Observing from beyond the solar system, a cultural outsider looks in.

Friday, July 20, 2007

Video pick of the day: John Edwards in Whitesburg, KY

This is a video from part of the Road to One America Tour that I missed. The story about a man named James that John Edwards met on the tour, which he tells in this video, is amazing.

I have more video of my own, but I didn't get any more writing about it done today.

It seems like the tour had a positive impact on the media. There have been several nice articles in the mainstream press about John's poverty work, including one in Time. Also, both the Wall Street Journal and The Economist recently noted that John Edwards is setting the agenda for all of the other Democratic candidates, which Edwards supporters like me have known for a long time.

From Time:

Whatever else happens to Edwards this year, whatever his candidacy becomes, it matters that he spent three days talking about the problems of people like James Lowe. Maybe Edwards succeeds in linking those problems to the concerns of the middle class and ignites his candidacy. And maybe he doesn't. Either way, he did some good this week and won at least one vote. "It means the world to me that he come down here," said James Lowe. "He's talking about helping working people? He's listening to people like me? To me, that means everything."

From The Economist:

Mr Edwards is a man of big plans. No other presidential candidate, of either party, can match the sheer quantity, let alone the ambition, of his policy ideas. He has grand, progressive, goals—to end the war in Iraq (obviously), provide universal health care, address global warming, eliminate poverty in America within 30 years—and detailed blueprints of how to do it all.

From the Wall Street Journal:

NEW ORLEANS -- John Edwards may be stuck in third place in the polls and fund raising in the race for the Democratic presidential nomination. But the populist seems to be playing an outsized role in driving the terms of the party's debate -- generally to the left -- on everything from Iraq to health care.
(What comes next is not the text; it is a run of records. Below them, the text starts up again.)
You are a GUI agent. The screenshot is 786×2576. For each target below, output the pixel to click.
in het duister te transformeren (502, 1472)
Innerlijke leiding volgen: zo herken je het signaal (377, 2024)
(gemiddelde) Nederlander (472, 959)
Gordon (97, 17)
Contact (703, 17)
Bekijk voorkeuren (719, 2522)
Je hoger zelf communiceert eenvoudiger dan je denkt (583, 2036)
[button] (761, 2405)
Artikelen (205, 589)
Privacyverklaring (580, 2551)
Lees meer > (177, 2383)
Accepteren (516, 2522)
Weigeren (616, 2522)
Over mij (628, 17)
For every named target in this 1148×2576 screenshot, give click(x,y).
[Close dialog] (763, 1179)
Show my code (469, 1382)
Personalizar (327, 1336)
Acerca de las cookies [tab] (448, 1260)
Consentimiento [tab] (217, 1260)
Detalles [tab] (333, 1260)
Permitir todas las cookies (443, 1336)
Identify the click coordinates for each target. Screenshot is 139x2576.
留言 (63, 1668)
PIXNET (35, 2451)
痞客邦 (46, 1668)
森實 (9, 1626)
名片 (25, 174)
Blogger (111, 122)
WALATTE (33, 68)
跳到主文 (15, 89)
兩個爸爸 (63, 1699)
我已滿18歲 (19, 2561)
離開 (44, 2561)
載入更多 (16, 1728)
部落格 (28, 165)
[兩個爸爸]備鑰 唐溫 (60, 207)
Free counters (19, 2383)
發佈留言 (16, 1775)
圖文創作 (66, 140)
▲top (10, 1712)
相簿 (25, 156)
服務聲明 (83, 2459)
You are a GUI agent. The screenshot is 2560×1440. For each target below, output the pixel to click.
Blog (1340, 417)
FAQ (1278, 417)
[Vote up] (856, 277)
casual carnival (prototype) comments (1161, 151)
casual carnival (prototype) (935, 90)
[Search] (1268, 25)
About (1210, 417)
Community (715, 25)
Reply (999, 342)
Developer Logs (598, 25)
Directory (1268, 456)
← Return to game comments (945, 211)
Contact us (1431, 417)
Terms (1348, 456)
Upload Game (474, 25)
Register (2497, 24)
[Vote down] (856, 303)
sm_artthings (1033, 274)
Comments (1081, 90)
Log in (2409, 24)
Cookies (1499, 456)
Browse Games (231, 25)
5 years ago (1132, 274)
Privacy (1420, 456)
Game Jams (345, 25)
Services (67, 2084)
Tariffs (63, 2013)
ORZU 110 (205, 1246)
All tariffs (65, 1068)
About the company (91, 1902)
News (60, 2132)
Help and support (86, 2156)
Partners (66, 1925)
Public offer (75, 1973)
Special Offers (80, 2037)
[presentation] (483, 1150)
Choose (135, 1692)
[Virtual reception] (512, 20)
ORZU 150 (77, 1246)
This week, the former North Carolina senator has made his most prominent bid yet to place the oft-ignored issue of poverty prominently on the 2008 agenda, with a four-day tour of some of the most run-down parts of the South and Midwest, beginning with his sixth trip this campaign to this city, devastated by Hurricane Katrina. He has talked about the issue more than any of his rivals, and was the first to craft a "poverty" plank in his platform.

About the time Mr. Edwards announced plans for his tour, one of his better-positioned rivals, Illinois Sen. Barack Obama, posted a poverty plan on his Website. Mr. Edwards ended his tour -- wending through a poultry plant and an industrial neighborhood hit by factory closing -- Wednesday in Kentucky. On that day, Mr. Obama delivered a major speech on the subject in Washington, D.C.

An Obama campaign official dismissed as "absurd" the notion that Mr. Edwards drove the debate on poverty or any other issues. But some voters feel otherwise. "I appreciate Edwards because he's at least talking about poverty," said Scott Myers-Lipton, a San Jose State University professor who caught Mr. Edwards speaking in New Orleans. "He's the only one talking about it."

What's absurd is the way Obama copies everything John Edwards does, but never gives him any credit. He's been doing it throughout this campaign, but it started way back in 2004, when Obama co-opted Edwards's familiar theme of Hope for his now famous speech at the Democratic convention.